• Aim of the task
Whenever "computer" appears in a line, please copy that line from the data.

(Saved entries)
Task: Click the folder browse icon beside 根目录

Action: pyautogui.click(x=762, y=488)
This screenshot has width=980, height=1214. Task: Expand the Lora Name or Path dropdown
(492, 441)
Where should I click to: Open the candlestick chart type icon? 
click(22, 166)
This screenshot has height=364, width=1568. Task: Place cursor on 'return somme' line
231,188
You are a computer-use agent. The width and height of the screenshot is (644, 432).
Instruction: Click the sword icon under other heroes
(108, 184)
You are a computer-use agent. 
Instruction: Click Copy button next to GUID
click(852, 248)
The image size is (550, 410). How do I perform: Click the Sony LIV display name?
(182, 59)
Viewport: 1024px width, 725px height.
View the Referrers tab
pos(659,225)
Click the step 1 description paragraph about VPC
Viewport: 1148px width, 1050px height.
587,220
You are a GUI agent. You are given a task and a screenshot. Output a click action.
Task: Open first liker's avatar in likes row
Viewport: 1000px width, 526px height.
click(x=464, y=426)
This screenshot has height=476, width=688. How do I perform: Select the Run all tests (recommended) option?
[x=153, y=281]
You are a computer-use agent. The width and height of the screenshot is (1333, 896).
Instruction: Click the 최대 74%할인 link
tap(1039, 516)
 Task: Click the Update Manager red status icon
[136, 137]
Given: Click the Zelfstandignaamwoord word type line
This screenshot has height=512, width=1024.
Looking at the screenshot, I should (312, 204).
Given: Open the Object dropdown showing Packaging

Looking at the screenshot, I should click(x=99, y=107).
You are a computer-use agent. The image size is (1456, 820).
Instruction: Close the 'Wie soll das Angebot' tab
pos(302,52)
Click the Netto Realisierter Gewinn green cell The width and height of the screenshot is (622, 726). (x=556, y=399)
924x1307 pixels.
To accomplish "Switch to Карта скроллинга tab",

• Answer
You are a computer-use agent. The width and height of the screenshot is (644, 432).
You are a computer-use agent. 
You are a computer-use agent. The width and height of the screenshot is (1333, 896).
You are a computer-use agent. The image size is (1456, 820).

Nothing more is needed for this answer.